Print the records exactly. Miss nothing.

* _Collection entries_
%%
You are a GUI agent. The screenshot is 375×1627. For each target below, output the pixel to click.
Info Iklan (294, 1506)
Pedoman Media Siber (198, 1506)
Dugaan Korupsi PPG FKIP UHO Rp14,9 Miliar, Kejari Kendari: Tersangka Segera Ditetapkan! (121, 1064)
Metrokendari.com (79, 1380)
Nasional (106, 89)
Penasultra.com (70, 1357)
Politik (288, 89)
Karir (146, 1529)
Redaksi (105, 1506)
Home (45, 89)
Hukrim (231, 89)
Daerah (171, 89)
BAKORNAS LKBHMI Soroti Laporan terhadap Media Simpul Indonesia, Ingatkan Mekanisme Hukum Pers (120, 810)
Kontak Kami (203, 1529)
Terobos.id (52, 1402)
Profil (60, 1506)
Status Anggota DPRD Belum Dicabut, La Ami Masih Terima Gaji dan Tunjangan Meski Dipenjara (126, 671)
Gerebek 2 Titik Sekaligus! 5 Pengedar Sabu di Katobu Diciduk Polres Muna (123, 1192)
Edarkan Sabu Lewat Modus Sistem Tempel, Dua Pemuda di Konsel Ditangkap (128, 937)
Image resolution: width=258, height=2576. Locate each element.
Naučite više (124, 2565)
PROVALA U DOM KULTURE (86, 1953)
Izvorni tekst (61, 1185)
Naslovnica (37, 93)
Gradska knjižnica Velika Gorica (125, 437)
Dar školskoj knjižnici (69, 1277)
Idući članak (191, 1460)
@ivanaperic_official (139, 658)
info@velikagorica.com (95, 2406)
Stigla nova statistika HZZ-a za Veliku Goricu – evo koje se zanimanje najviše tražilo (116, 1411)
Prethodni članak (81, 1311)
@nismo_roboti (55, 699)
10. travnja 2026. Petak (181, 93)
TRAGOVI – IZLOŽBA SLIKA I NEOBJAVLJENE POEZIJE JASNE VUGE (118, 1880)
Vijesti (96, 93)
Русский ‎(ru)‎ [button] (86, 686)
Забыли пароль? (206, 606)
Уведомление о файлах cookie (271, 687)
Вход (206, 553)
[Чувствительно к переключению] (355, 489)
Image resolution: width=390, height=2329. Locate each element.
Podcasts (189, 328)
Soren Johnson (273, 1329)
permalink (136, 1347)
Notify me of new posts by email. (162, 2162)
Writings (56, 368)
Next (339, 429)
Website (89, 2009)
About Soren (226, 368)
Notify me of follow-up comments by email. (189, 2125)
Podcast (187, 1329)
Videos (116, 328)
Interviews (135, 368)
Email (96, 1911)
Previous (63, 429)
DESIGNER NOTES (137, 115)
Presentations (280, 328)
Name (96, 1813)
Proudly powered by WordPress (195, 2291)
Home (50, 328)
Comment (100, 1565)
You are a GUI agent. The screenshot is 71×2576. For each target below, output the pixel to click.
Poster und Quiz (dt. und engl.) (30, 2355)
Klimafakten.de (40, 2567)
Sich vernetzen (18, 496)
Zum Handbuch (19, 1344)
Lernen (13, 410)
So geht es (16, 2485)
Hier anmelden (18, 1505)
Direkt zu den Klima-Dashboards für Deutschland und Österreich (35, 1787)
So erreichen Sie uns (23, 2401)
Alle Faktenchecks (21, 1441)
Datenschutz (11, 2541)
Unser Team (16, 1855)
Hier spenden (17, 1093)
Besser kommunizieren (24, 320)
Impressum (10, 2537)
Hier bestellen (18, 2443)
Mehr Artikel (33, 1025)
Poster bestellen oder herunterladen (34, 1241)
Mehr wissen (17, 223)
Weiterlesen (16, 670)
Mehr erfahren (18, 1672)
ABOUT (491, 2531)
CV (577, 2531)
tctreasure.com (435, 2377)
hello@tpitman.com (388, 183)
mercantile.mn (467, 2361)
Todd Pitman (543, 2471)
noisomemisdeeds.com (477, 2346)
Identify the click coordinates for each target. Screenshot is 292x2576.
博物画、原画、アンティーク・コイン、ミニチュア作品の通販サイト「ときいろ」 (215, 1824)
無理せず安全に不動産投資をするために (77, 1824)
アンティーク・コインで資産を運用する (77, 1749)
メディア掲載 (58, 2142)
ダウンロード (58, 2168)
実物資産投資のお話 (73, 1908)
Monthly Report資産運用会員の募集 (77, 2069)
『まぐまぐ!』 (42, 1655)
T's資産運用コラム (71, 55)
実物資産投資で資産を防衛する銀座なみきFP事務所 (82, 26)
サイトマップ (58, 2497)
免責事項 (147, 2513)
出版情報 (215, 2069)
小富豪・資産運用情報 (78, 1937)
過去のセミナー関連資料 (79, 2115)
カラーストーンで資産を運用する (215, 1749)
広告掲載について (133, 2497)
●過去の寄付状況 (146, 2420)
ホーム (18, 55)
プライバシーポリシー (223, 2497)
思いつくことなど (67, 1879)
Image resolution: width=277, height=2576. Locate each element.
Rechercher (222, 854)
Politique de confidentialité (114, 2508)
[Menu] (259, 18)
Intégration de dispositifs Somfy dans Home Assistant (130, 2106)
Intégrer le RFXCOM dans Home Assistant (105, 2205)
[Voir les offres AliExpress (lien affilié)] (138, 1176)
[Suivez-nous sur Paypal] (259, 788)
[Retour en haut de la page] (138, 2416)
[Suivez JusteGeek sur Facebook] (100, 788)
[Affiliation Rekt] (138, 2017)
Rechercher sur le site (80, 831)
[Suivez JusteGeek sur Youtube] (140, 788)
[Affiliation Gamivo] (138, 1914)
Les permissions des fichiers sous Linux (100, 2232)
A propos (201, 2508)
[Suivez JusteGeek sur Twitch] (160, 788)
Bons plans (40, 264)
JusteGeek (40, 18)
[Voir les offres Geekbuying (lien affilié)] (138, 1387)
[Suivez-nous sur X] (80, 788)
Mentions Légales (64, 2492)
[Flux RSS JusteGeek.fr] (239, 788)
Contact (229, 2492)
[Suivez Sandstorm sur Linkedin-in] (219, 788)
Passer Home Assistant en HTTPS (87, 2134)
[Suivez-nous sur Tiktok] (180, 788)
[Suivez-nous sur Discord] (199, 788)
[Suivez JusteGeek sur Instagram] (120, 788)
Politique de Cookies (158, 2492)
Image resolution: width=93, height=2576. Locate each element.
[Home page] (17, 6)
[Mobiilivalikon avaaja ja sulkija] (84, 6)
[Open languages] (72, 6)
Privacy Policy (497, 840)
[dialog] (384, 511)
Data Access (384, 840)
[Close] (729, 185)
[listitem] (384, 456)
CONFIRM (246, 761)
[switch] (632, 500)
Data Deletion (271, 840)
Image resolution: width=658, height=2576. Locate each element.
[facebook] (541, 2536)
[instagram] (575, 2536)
%%
* _PROBLEM SOLUTION_
You are a GUI agent. The screenshot is 375×1627. For each target below, output the pixel to click.
Info Iklan (294, 1506)
Pedoman Media Siber (198, 1506)
Dugaan Korupsi PPG FKIP UHO Rp14,9 Miliar, Kejari Kendari: Tersangka Segera Ditetapkan! (121, 1064)
Metrokendari.com (79, 1380)
Nasional (106, 89)
Penasultra.com (70, 1357)
Politik (288, 89)
Karir (146, 1529)
Redaksi (105, 1506)
Home (45, 89)
Hukrim (231, 89)
Daerah (171, 89)
BAKORNAS LKBHMI Soroti Laporan terhadap Media Simpul Indonesia, Ingatkan Mekanisme Hukum Pers (120, 810)
Kontak Kami (203, 1529)
Terobos.id (52, 1402)
Profil (60, 1506)
Status Anggota DPRD Belum Dicabut, La Ami Masih Terima Gaji dan Tunjangan Meski Dipenjara (126, 671)
Gerebek 2 Titik Sekaligus! 5 Pengedar Sabu di Katobu Diciduk Polres Muna (123, 1192)
Edarkan Sabu Lewat Modus Sistem Tempel, Dua Pemuda di Konsel Ditangkap (128, 937)
Image resolution: width=258, height=2576. Locate each element.
Naučite više (124, 2565)
PROVALA U DOM KULTURE (86, 1953)
Izvorni tekst (61, 1185)
Naslovnica (37, 93)
Gradska knjižnica Velika Gorica (125, 437)
Dar školskoj knjižnici (69, 1277)
Idući članak (191, 1460)
@ivanaperic_official (139, 658)
info@velikagorica.com (95, 2406)
Stigla nova statistika HZZ-a za Veliku Goricu – evo koje se zanimanje najviše tražilo (116, 1411)
Prethodni članak (81, 1311)
@nismo_roboti (55, 699)
10. travnja 2026. Petak (181, 93)
TRAGOVI – IZLOŽBA SLIKA I NEOBJAVLJENE POEZIJE JASNE VUGE (118, 1880)
Vijesti (96, 93)
Русский ‎(ru)‎ [button] (86, 686)
Забыли пароль? (206, 606)
Уведомление о файлах cookie (271, 687)
Вход (206, 553)
[Чувствительно к переключению] (355, 489)
Image resolution: width=390, height=2329. Locate each element.
Podcasts (189, 328)
Soren Johnson (273, 1329)
permalink (136, 1347)
Notify me of new posts by email. (162, 2162)
Writings (56, 368)
Next (339, 429)
Website (89, 2009)
About Soren (226, 368)
Notify me of follow-up comments by email. (189, 2125)
Podcast (187, 1329)
Videos (116, 328)
Interviews (135, 368)
Email (96, 1911)
Previous (63, 429)
DESIGNER NOTES (137, 115)
Presentations (280, 328)
Name (96, 1813)
Proudly powered by WordPress (195, 2291)
Home (50, 328)
Comment (100, 1565)
You are a GUI agent. The screenshot is 71×2576. For each target below, output the pixel to click.
Poster und Quiz (dt. und engl.) (30, 2355)
Klimafakten.de (40, 2567)
Sich vernetzen (18, 496)
Zum Handbuch (19, 1344)
Lernen (13, 410)
So geht es (16, 2485)
Hier anmelden (18, 1505)
Direkt zu den Klima-Dashboards für Deutschland und Österreich (35, 1787)
So erreichen Sie uns (23, 2401)
Alle Faktenchecks (21, 1441)
Datenschutz (11, 2541)
Unser Team (16, 1855)
Hier spenden (17, 1093)
Besser kommunizieren (24, 320)
Impressum (10, 2537)
Hier bestellen (18, 2443)
Mehr Artikel (33, 1025)
Poster bestellen oder herunterladen (34, 1241)
Mehr wissen (17, 223)
Weiterlesen (16, 670)
Mehr erfahren (18, 1672)
ABOUT (491, 2531)
CV (577, 2531)
tctreasure.com (435, 2377)
hello@tpitman.com (388, 183)
mercantile.mn (467, 2361)
Todd Pitman (543, 2471)
noisomemisdeeds.com (477, 2346)
Identify the click coordinates for each target. Screenshot is 292x2576.
博物画、原画、アンティーク・コイン、ミニチュア作品の通販サイト「ときいろ」 (215, 1824)
無理せず安全に不動産投資をするために (77, 1824)
アンティーク・コインで資産を運用する (77, 1749)
メディア掲載 (58, 2142)
ダウンロード (58, 2168)
実物資産投資のお話 (73, 1908)
Monthly Report資産運用会員の募集 (77, 2069)
『まぐまぐ!』 (42, 1655)
T's資産運用コラム (71, 55)
実物資産投資で資産を防衛する銀座なみきFP事務所 (82, 26)
サイトマップ (58, 2497)
免責事項 (147, 2513)
出版情報 (215, 2069)
小富豪・資産運用情報 (78, 1937)
過去のセミナー関連資料 (79, 2115)
カラーストーンで資産を運用する (215, 1749)
広告掲載について (133, 2497)
●過去の寄付状況 (146, 2420)
ホーム (18, 55)
プライバシーポリシー (223, 2497)
思いつくことなど (67, 1879)
Image resolution: width=277, height=2576. Locate each element.
Rechercher (222, 854)
Politique de confidentialité (114, 2508)
[Menu] (259, 18)
Intégration de dispositifs Somfy dans Home Assistant (130, 2106)
Intégrer le RFXCOM dans Home Assistant (105, 2205)
[Voir les offres AliExpress (lien affilié)] (138, 1176)
[Suivez-nous sur Paypal] (259, 788)
[Retour en haut de la page] (138, 2416)
[Suivez JusteGeek sur Facebook] (100, 788)
[Affiliation Rekt] (138, 2017)
Rechercher sur le site (80, 831)
[Suivez JusteGeek sur Youtube] (140, 788)
[Affiliation Gamivo] (138, 1914)
Les permissions des fichiers sous Linux (100, 2232)
A propos (201, 2508)
[Suivez JusteGeek sur Twitch] (160, 788)
Bons plans (40, 264)
JusteGeek (40, 18)
[Voir les offres Geekbuying (lien affilié)] (138, 1387)
[Suivez-nous sur X] (80, 788)
Mentions Légales (64, 2492)
[Flux RSS JusteGeek.fr] (239, 788)
Contact (229, 2492)
[Suivez Sandstorm sur Linkedin-in] (219, 788)
Passer Home Assistant en HTTPS (87, 2134)
[Suivez-nous sur Tiktok] (180, 788)
[Suivez-nous sur Discord] (199, 788)
[Suivez JusteGeek sur Instagram] (120, 788)
Politique de Cookies (158, 2492)
Image resolution: width=93, height=2576. Locate each element.
[Home page] (17, 6)
[Mobiilivalikon avaaja ja sulkija] (84, 6)
[Open languages] (72, 6)
Privacy Policy (497, 840)
[dialog] (384, 511)
Data Access (384, 840)
[Close] (729, 185)
[listitem] (384, 456)
CONFIRM (246, 761)
[switch] (632, 500)
Data Deletion (271, 840)
Image resolution: width=658, height=2576. Locate each element.
[facebook] (541, 2536)
[instagram] (575, 2536)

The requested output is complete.